A najlepiej to oczywiście powtórzyć sesję. Wybierając porę dnia z miękkim oświetleniem. Doświetlić porządnie twarz i wtedy będzie git.
gdyby fotograf miał czekać na dzień z miękkim oświetleniem aby zrobić zdjęcia klientom, to by na chleb z wodą nie zarobił.
Fotograf, to taki człowiek, który zajmuje się głównie myśleniem, a nie naciskaniem spustu migawki. Czekać na światło, to można przy krajobrazach, albo jakiś szczególnych ujęciach z udziałem tarczy słonecznej w kadrze. Bo całą resztę warunków to sobie można wystrugać w plenerze na wiele sposobów. Czasami nawet bez użycia choćby blendy
dzieki za odpowiedzi ;)
koleżance, jak juz coś... ok, cały czas cwicze, i poswiecam czas na ogladanie filmikow, jednak z dnia na dzien umiejetnosci nie przychodza,..
Cytat: marleyfoto
koleżance, jak juz coś... ok, cały czas cwicze, i poswiecam czas na ogladanie filmikow, jednak z dnia na dzien umiejetnosci nie przychodza,..
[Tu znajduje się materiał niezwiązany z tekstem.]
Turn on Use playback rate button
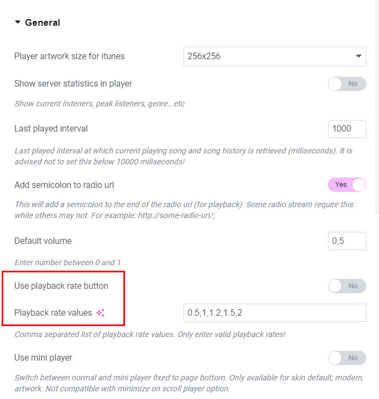This screenshot has height=399, width=379. tap(347, 286)
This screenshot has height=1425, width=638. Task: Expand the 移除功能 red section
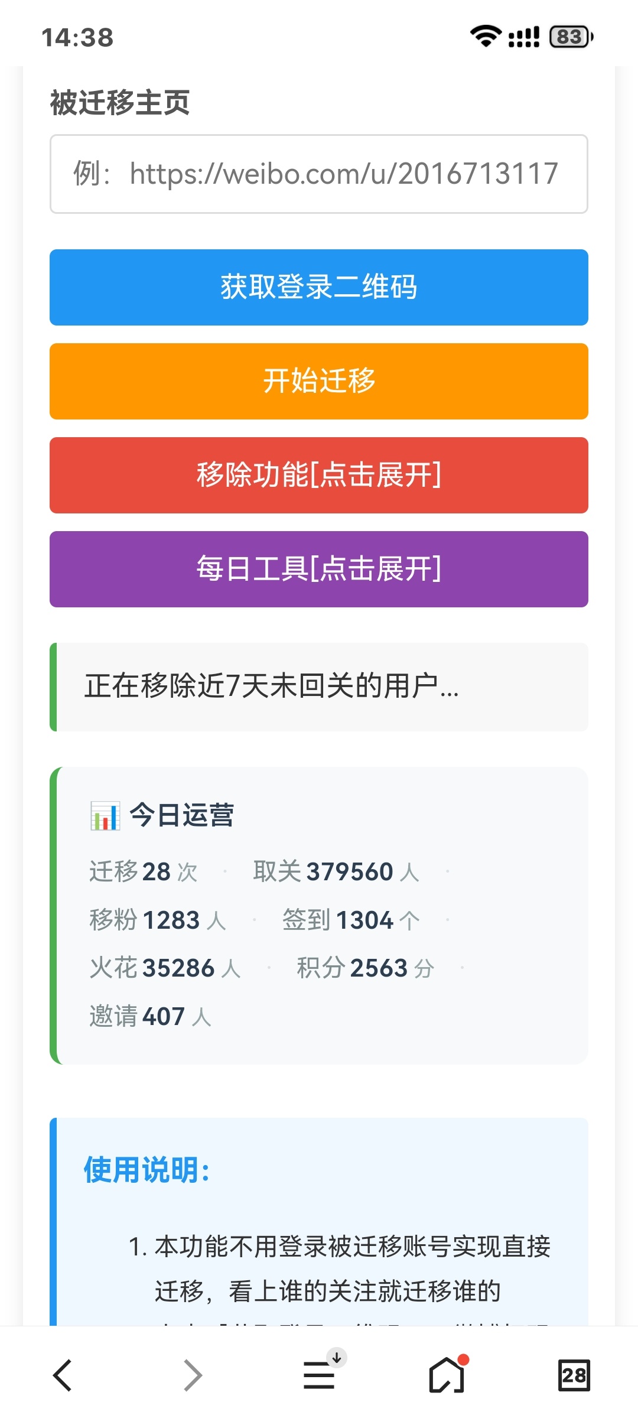(x=319, y=475)
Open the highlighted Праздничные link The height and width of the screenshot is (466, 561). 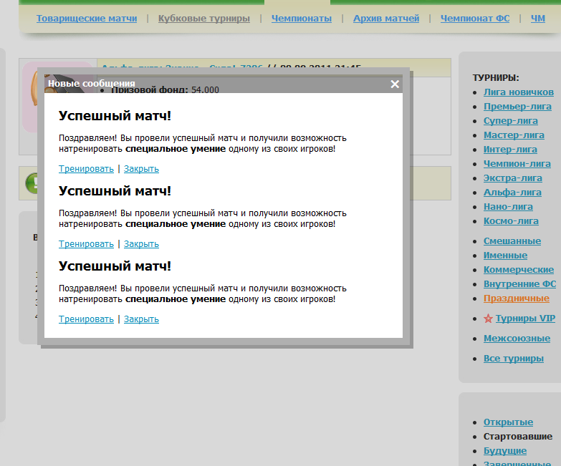click(516, 298)
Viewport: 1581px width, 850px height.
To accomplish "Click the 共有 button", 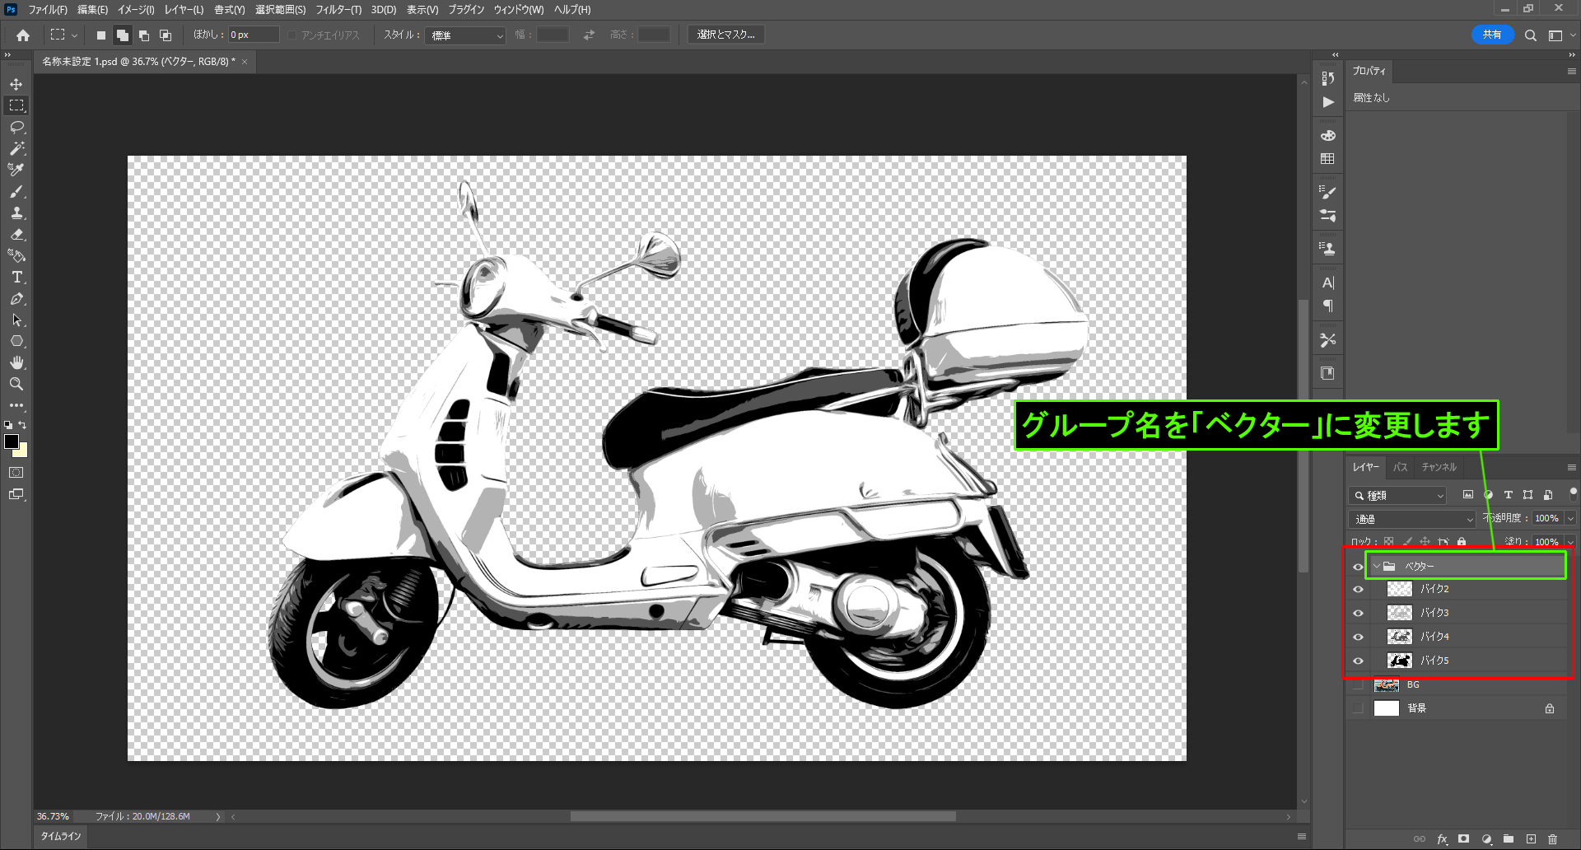I will [x=1491, y=35].
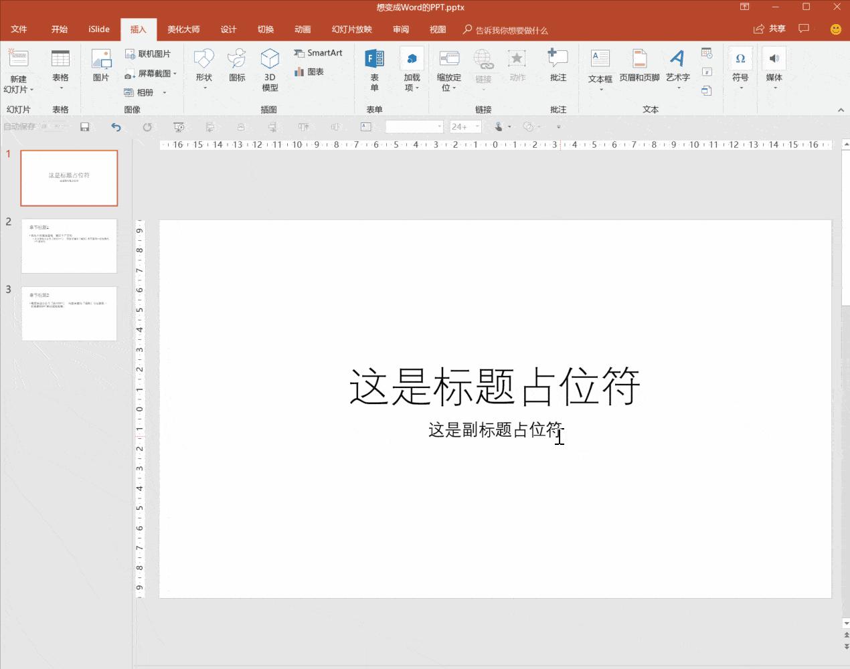The image size is (850, 669).
Task: Switch to the 设计 (Design) tab
Action: pyautogui.click(x=229, y=29)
Przepraszam zatem za pomyłkę.
Z fotografią, jak i z wszelkimi innymi dziedzinami jest tak, że umiejętności przychodzą bardzo powoli. Jeśli nie poświęcisz się temu w wymiarze kilkunastu, a może i więcej godzin tygodniowo, to nic z tego nie będzie. Tylko determinacja, upór i ciekawość pozwala iść do przodu. Pasmo porażek towarzyszy każdemu fotografowi bez względu na jego staż. Bo na każdym etapie rozwoju fotograf powinien mieć już nowe cele do osiągnięcia, a każda bieżąca sesje jest zatem przebrzmiała nutą. Krok do przodu możesz wykonać mając w miarę stały nadzór nad swoimi postępami. Tego niestety nie dadzą same filmiki. Tego nie da żaden portal ze zdjęciami, forum czy wystawianie prac na fb. Do tego potrzebujesz nauczyciela, który sukcesywnie będzie wyznaczał cele i kontrolował Twoje poczynania. Sama nauka powinna odbywać się dwutorowo - z jednej strony chodzi o opanowanie kwestii technicznych w fotografii, teorii oraz ćwiczeń praktycznych,a z drugiej - często ważniejszej - o rozwój artystyczny. Bez tego drugiego ani rusz będąc na podstawowym poziomie i rozpoczęciu dopiero co przygody z fotografią, Twoją największą przyjaciółką powinna być choćby nauczycielka plastyki w szkole. Bo prawie każda z nich jest po ASP i może Ci przekazać dużo więcej informacji o tworzeniu obrazów, wyrażaniu nastrojów, emocji, wpływie przestrzeni, operowaniu plamami, kolorem, kontrastem i jasnością, niż wszystkie fora fotograficzne w tym kraju razem wzięte. Przestrzegam przed przecenianiem sprzętu.To jaki będziesz miała aparat i jaki obiektyw, jest najmniej istotne. Najpierw trzeba wiedzieć co do czego służy i jak się tym posługiwać. Ważne, abyś dokładnie rozumiała, co robi aparat, gdy naciskasz spust migawki. A dokładnie - jak tworzy się zdjęcie i jaki wpływ na nie ma czas, przysłona oraz czułość. Photoshopa możesz wcale nie mieć i nawet nie obrabiaj tych zdjęć, bo szkoda na to czasu na tym etapie. Całkowicie odradzam stosowanie presetów, pluginów i innych podobnych bzdur, bo zostaniesz kaleką graficzno-artystyczną już na samym początku i bardzo trudno będzie potem wyzwolić się od tego. Chyba, że sama je sobie stworzysz. Choćby były najbardziej ułomne będą lepsze dla Twojego procesu poznawczego niż cała reszta gotowców. Powodzenia
Dziękuję za wyczerpującą odpowiedź. :D Nie wiem, szczerze mówiąc, co to te presety i pluginy... Zdjęcia uczę się przerabiac. Niestety nie mam juz plastyki w szkole, dlatego z rad nauczyciela nie skorzystam. Trochę załamujące jest swierdzenie, ze musze poswiecac kilkanascie godzin tygodniowo nad fotografia. Jesli to prawda, to ile czasu na prywatne zycie poswiecaja mistrzowie fotografii? to trovhe przeraza.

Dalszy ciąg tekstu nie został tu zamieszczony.